October 23rd, 2007
We know how the telecoms were involved with the surveillance by the government. Well, last Thursday the Senate advanced legislation to give telecoms immunity for helping the government in these illegal activities… immunity not just for future involvement, but for their past involvement as well. This is nothing but bad. Thankfully, the mainstream media is giving their two cents worth. Here’s some excerpts of the excerpts:
[Telecom immunity] is not primarily about protecting patriotic businessmen, as Mr. Bush claims. It’s about ensuring that Mr. Bush and his aides never have to go to court to explain how many laws they’ve broken. It is a collusion between lawmakers and the White House that means that no one is ever held accountable.
All those who deliberately broke the surveillance laws should be held to account. If not, we are simply inviting more privacy abuses in the future.
Just because he’s the president doesn’t mean he can do an end run on the Constitution, and ignorance and fear of political retribution isn’t an excuse for violating our rights.
And to make a bad situation worse, it was recently uncovered that these privacy invasions had begun well before Sept 11th, which was the commonly held impetus for all of this:
Until a few days ago, it had been widely assumed that the Bush administration began its secret surveillance of citizens’ telephone calls and e-mails in the aftermath of the terror attacks of Sept. 11, 2001. That was bad enough, given that the law requires government agents to first obtain a court warrant before spying on communications. But new court papers indicate that the illegal spying might have been going on for months before 9/11.
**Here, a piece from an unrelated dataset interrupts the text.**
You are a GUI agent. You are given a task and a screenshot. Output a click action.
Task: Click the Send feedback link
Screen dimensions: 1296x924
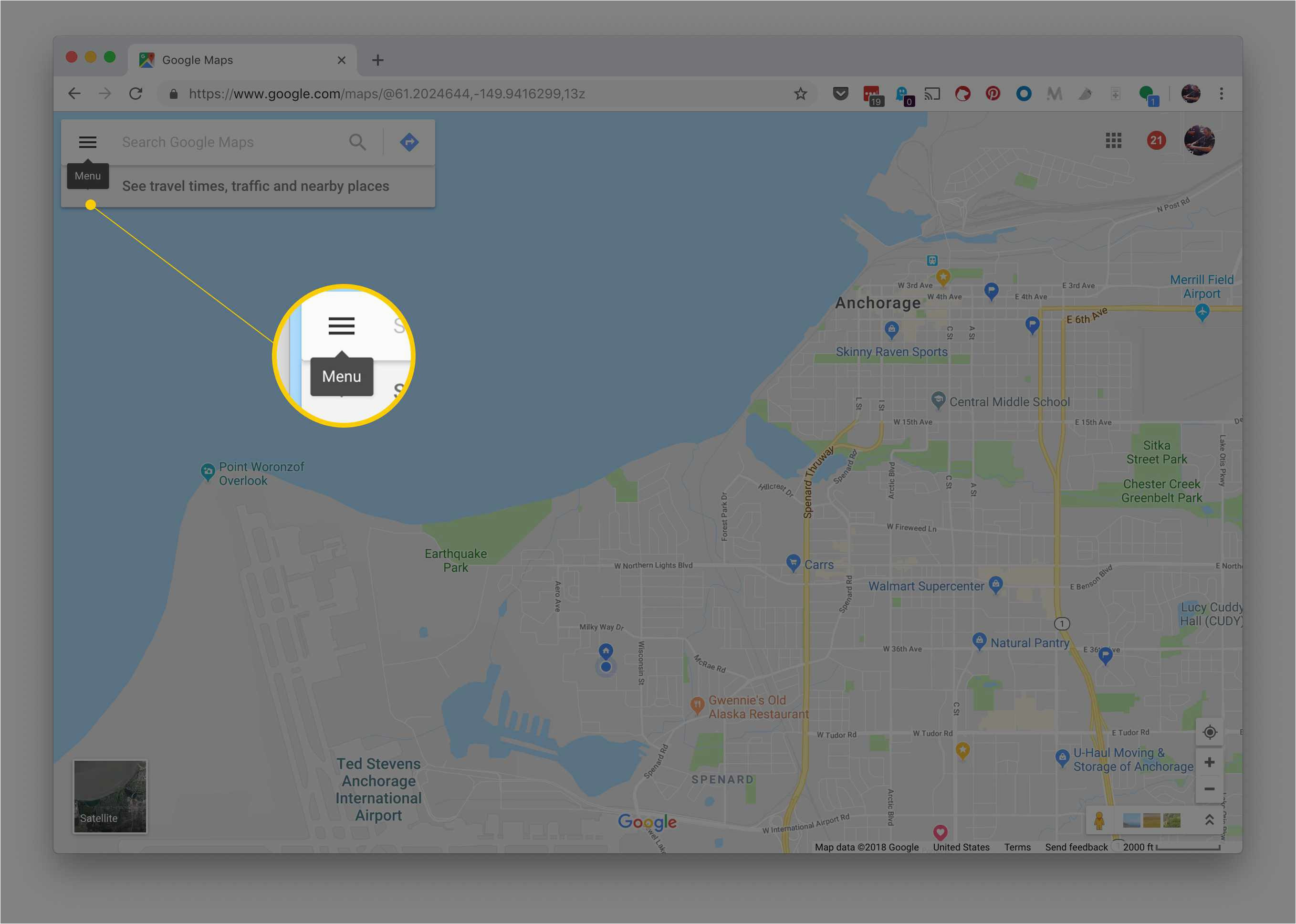click(1076, 847)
Now it appears that 9/11 may well have been used to cover a program that was in place months in advance, when there was no good argument for warrantless surveillance.
October 13th, 2007
Today the EFF confronted congress on the government’s surveillance of Americans and on the repercussions to those Americans’ privacy that could result. The government is collecting vast amounts of personal data and storing them in those oh so secure government databases:
We have all heard about security problems with government databases. A report from the Department of Homeland Security found 477 breaches in 2006 alone.
These databases are a black hat hacker’s dream come true. This is, of course, why OpenID is such a great idea. Sure it has its problems, but using OpenID means that login data doesn’t need to be distributed across the Internet at every website you visit. This decreases the black hats’ vector of attack tremendously. If I could have all of my login data being held at VeriSign, instead of having some of it at Yahoo, some at Tumblr, and some at Facebook… I’d be fine with that.
Anyway, while the distributed login data issue has a solution in sight, the government surveillance issue does not. The RESTORE Act will hopefully reinstate those checks and balances that were lost when the Protect America Act granted the telecoms immunity when helping the NSA spy on Americans. So I’ve said it before, and I’ll say it again: Support the EFF!
September 26th, 2007
Yesterday I talked about Microsoft’s stealthy updating and what that means to Windows user. This post in the same vein. This is about AT&T and the US government illegally wiretapping Americans. In 2005, it was reported that the NSA has been illegally intercepting communications since about 2001. Shortly after this story broke, the EFF filed a lawsuit against AT&T for these actions. AT&T claimed it was only doing what the gov’t told them to do, but the judge rejected it.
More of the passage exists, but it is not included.